It's a good day for staying in. I love days like this every now and then. Rainy. Dark. Still. It reminds me it's okay to take it easy. Nature has its seasons and its cycles, and so do we. There's no need to rush all the time. Change is coming. It always is when it rains like this. Sometimes it snows. The trees are saturated. every inch of their bark is wet. That must feel wonderful to a tree. They seem happy in the rain. They can take a long pause and let their processes flow effortlessly.
The rain brings change without force and without self-will. And so it is. It's not a sharp ending. It's a gradual shift, and every increment is a reality. There is a very profound meaning in that if you meditate on it. We are more tree than IT. We are happiest in the flow. Humans created four seasons. We like knives and boxes, don't we. But that is random. It's just language. Categories are language, and most "disciplines" are nothing more than language and motor skills.

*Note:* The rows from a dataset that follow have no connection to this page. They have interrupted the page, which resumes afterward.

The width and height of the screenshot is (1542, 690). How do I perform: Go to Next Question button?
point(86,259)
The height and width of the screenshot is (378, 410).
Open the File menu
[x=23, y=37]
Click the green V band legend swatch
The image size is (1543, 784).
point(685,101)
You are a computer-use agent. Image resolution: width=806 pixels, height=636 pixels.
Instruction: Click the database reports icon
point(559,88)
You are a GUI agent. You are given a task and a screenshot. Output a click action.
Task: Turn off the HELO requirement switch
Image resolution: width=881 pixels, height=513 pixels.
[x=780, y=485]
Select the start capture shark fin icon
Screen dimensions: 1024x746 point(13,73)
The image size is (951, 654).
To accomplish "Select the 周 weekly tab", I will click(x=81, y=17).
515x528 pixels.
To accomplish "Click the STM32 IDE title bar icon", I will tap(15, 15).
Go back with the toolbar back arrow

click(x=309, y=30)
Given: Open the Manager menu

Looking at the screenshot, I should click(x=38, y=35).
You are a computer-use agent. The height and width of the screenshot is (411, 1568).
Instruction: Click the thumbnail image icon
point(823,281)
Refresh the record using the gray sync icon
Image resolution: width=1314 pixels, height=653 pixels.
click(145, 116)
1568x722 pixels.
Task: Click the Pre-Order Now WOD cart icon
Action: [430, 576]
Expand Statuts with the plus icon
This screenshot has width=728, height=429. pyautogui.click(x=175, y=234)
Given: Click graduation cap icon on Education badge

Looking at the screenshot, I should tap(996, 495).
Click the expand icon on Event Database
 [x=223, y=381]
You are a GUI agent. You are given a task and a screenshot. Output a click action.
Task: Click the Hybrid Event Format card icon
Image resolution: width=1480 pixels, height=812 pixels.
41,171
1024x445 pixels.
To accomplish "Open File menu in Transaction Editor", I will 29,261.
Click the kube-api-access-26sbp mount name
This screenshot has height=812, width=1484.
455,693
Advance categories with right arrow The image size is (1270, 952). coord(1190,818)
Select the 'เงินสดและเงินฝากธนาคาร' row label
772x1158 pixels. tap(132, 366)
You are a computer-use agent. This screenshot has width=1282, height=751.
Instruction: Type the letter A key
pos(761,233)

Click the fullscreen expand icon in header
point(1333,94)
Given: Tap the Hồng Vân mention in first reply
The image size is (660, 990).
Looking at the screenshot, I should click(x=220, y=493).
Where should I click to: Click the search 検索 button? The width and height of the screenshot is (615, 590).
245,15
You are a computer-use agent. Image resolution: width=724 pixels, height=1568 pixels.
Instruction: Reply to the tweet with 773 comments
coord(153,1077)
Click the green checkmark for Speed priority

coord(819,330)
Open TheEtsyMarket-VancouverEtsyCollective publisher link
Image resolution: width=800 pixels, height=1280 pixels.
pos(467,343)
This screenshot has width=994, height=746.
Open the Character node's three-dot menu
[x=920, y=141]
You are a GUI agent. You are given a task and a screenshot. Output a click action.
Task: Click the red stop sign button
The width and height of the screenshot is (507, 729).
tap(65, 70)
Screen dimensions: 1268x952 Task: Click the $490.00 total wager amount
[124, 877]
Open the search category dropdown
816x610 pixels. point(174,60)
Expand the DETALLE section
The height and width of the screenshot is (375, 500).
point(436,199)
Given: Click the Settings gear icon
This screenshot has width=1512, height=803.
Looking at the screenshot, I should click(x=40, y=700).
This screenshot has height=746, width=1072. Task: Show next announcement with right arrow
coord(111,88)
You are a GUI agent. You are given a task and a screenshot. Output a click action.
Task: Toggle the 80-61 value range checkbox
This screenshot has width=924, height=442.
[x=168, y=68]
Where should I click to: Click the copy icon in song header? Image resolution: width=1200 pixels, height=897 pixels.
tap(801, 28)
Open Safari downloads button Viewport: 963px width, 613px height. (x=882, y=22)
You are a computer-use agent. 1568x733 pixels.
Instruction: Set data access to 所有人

You know how to impress someone? Speak a language they don't understand. Nature has many languages we don't know and are, apparently, uninterested in observing. Because we don't speak them, we dismiss them. We destroy them, just like the colonists destroyed the indigenous peoples, just because they were different, just because they didn't understand them. It is a great tragedy and misfortune, the destruction of a species or group of people.
When will we seek balance? When will we allow species to roam free as they were divinely intended to do? Control and eradication are nothing more than fear. We put the orangutan in a prison to observe because we fear. We study. Why do we do this? Even the crocodile has the same basic skeletal structure as a human. Even a frog and a rabbit has the same basic form and symmetry. Ponder this some time. You will see that all categories and sub-classifications are nothing more than language, and that they are totally unnecessary.
The Native Americans understood this. Some used the term "brother wolf." The settlers found this naive. But the Native Americans tribes were right. And they had a better understanding of the wolf because they comprehended the similarities instead of fearing the differences. They did not fear the wolf, though the wolf was a different species, but the settlers feared the Native Americans though they were so much the same.
We think nature is fear. Nature has no fear. In nature there is only threat and response, or complete and total repose. That's it. Humans fear. Why? Because somehow our evaluation went the path of reinforcing differences over similarities. We think it's intelligence. It really isn't.
My favorite art form is pen and ink. In pen and ink, you see the form and structure. There is no distraction. When observing skeletons, it's much the same. Walk through a natural history museum, and you will see the form and structure. Try it sometime. Walk around and see if you observe the pattern. Look at two human skeletons side by side. There is no black and white. There is no male or female. There is no hair color, eye color, etc . . . You won't notice them on a dog or cat or dinosaur either. But what you will notice is that we are not so different. We are essentially the same. Then what gives us the right to over-populate the planet, conquer, displace, or eradicate another species or even another group of people so much like ourselves?
Some day we will scale it back. That would be the true march of progress: get our trash out of the ocean, clean our air, sleep like normal human beings again, eat actual food with seeds in it, and, for God's sake, let other species live where they were intended to live.